A guerra da Bósnia (1992-1995) terminou há 30 anos com a assinatura dos Acordos de Dayton. A guerra causou 100 mil mortos e mais de 31 mil desaparecidos. Nestas três décadas, o Tribunal de Haia julgou alguns dos criminosos de guerra, como os ultranacionalistas sérvios Ratko Mladic e Radovan Karadjic; o massacre de mais de oito mil civis na cidade de Srebrenica foi reconhecido como genocídio e o país iniciou um percurso que espera que lhe permita aderir à União Europeia.
Mas há feridas que continuam abertas: a procura dos desaparecidos continua, a memória histórica do que aconteceu está longe de ser pacífica e ainda há quem negue os crimes contra a humanidade e glorifique os criminosos.
7.500 pessoas ainda estão desaparecidas
Dos mais de 31 mil desaparecidos na Bósnia, 23.500 foram encontrados e 15.686 foram identificados por ADN, de acordo com os dados de junho da Comissão Internacional para as Pessoas Desaparecidas (ICMP). Há 7.500 que ainda não foram encontradas.

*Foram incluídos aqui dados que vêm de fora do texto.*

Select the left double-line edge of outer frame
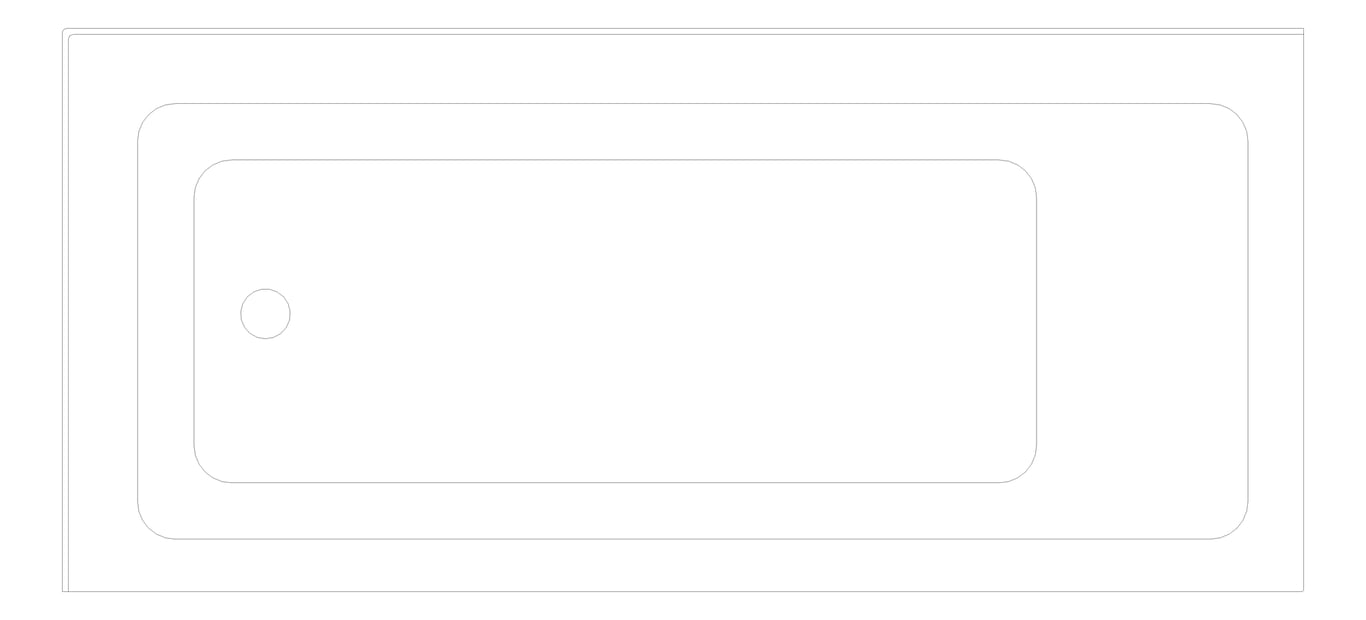This screenshot has width=1366, height=620. click(x=65, y=310)
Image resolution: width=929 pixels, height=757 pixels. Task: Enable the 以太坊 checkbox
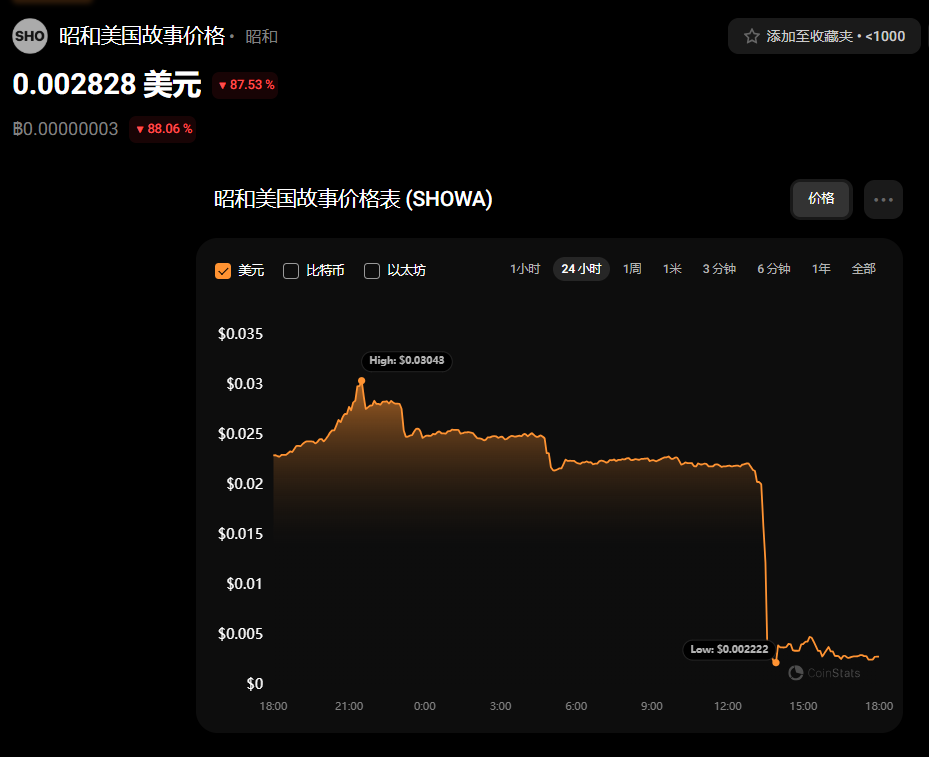pyautogui.click(x=371, y=271)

O ICMP foi criado em 1996, depois de Dayton, por iniciativa do presidente dos EUA, Bill Clinton, o arquiteto dos acordos. Em 2014, o ICMP tornou-se uma organização intergovernamental com a participação da Bélgica, do Luxemburgo, dos Países Baixos, da Suécia e do Reino Unido. Desde então, tem atuado, para além dos Balcãs, em cenários de conflito como o Iraque, a Colômbia, o Chile ou a Líbia.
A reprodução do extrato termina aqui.